Common questions around application binaries: What exactly does IBM mean by "Industry standard Linux"?
jscheel 0600025BWM Comment (1) Visits (6950)
By: Jeff Scheel.
As I've often mentioned in my blogs, I like to answer questions which I've been very asked frequently. Today's topic provides more details about our marketing slogan "Industry standard, Tuned to the task". We've worked so hard to eliminate the myth that PowerLinux is different (see my blog What does IBM mean when it says, "PowerLinux?") that we're now getting questions like:
The short answer to all of these questions is the same, "No".
The technical explanation, stems from a fundamental component of computer architecture -- the processor. Every processor architecture has a different machine language (command set) that it supports. So, even though Linux is built from the same source code, using the same compiler, the final executable system code is different because the compiler "targets" (builds for, generates machine instructions for) the specific processor type.
For some people, this may make perfect sense if we talk simple "Hello world" application. If I compile it on my x86 PC at home, I understand that it would not naturally expect it to run on the Power System at work. In fact, if I build the application in both places, x86 PC and Power System, I will see that even the resulting binary is a different size, demonstrating the machine language between processor architectures are likely different.

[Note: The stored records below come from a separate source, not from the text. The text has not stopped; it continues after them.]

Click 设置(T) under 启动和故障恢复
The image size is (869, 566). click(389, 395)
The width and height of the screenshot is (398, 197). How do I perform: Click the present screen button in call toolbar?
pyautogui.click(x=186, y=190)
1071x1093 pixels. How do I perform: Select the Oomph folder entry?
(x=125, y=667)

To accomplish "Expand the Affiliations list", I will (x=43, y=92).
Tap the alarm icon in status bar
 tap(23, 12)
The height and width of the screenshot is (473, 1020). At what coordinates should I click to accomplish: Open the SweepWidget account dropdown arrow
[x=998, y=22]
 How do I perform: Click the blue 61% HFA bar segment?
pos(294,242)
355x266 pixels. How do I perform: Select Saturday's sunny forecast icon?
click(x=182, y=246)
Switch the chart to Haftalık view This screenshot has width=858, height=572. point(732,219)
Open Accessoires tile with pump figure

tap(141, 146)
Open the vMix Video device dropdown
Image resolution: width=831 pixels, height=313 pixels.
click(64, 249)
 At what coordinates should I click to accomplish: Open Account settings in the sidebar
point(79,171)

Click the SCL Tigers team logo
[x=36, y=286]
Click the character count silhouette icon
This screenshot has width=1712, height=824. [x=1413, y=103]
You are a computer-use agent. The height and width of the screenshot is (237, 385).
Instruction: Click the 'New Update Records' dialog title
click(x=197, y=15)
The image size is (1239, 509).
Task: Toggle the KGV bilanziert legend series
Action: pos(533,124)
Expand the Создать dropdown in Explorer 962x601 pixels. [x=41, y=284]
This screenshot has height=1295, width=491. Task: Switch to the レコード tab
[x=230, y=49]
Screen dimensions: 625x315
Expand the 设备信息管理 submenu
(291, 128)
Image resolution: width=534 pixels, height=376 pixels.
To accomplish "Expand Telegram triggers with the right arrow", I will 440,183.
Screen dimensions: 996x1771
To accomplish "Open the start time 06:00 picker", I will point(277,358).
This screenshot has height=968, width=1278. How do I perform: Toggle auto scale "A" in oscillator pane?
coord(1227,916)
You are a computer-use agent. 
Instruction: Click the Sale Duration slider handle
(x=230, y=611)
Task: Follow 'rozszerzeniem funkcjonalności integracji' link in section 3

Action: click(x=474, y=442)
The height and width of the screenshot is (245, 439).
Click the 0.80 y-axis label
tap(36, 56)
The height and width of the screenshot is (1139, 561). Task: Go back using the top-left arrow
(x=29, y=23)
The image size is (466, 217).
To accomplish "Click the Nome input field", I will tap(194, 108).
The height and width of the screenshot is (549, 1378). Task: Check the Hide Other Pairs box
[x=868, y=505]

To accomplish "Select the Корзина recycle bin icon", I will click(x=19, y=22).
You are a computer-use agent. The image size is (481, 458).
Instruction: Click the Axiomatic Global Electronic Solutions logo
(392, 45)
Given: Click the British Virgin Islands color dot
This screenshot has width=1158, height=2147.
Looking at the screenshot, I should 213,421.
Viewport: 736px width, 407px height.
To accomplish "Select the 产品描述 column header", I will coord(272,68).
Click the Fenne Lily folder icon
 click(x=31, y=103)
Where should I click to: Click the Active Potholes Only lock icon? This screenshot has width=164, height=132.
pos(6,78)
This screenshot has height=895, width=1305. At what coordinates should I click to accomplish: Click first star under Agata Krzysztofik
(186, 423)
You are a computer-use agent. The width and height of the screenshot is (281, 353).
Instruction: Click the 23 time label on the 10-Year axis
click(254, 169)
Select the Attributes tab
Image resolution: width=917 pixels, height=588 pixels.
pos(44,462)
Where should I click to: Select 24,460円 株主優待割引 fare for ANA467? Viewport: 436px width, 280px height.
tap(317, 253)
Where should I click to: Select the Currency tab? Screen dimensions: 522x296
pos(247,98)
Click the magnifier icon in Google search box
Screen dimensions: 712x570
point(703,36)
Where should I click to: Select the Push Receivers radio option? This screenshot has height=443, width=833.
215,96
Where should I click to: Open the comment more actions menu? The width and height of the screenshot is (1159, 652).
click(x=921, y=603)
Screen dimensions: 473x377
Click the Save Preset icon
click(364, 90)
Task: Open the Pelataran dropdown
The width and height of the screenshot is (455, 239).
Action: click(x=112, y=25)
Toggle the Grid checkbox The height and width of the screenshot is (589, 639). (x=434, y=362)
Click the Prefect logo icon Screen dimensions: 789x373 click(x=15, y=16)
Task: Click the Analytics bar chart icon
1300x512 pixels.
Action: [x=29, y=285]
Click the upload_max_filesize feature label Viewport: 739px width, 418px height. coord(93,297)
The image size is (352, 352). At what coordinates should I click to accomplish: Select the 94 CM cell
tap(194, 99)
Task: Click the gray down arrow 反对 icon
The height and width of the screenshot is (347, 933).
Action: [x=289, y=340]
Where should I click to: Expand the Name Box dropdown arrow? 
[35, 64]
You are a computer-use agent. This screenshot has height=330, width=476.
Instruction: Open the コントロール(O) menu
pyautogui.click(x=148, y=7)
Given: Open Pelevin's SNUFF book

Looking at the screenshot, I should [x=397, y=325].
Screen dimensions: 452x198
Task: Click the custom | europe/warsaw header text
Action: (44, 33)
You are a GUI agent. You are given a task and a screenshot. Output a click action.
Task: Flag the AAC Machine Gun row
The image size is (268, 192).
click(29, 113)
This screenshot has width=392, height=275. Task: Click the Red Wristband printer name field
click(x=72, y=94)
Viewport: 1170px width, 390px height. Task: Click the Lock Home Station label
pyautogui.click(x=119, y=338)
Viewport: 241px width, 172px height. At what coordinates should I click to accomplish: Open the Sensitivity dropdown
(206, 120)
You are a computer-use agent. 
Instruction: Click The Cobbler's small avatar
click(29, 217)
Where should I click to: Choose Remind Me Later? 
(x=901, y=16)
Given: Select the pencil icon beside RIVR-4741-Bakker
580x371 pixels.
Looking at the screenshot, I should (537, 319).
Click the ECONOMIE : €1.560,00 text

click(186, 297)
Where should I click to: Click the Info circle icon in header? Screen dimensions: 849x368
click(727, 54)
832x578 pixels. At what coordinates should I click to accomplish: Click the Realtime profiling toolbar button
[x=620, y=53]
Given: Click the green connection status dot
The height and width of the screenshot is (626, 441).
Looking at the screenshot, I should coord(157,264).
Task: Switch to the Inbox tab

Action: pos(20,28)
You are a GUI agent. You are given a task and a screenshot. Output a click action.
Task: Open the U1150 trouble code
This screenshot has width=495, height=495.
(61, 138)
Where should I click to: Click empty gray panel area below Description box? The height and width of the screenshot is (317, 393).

Since the Linux operating systems is simply a large collection of programs, the same explanation applies to the operating system. Red Hat and SUSE build their distributions from the same source using the same compiler,s but generate different programs for each processor architecture. Then, they bundle and distribute all the programs for the operating systems on a specific processor architecture into different DVDs -- one set for x86, one for PowerLinux, etc.
Now, let's look at an installed image. Once I get that operating system running with the programs compiled for my architecture, the answer to the final bullet above should become obvious. The executable program is unique to the processor architecture. So, the migration of VMs must naturally stay on the same processor architecture. PowerVM can move VMs (or LPARs as I grew up knowing them) from different versions of the architecture such as POWER6 to POWER7, but it cannot be moved from POWER7 to Nehalem because the executable binaries only understandable to the processor for which they were built.
Hopefully, this now makes perfect sense. But if not, let me try one more analogy. If you and I were identical twins, dressed identically by our mother, and were trained to play the violin for the same number of years by the same teacher, we would play the same piece of music (say Fritz Kriessler's Praeludium and Allegro) differently. Why? Because our brains are different. Even though the source code (written music) is the same, the executable program (our playing of the music) would be different because our processors (brains) have a different architecture even though the computer systems has all the same components like I/O (violin) and chassis (clothes and body structure).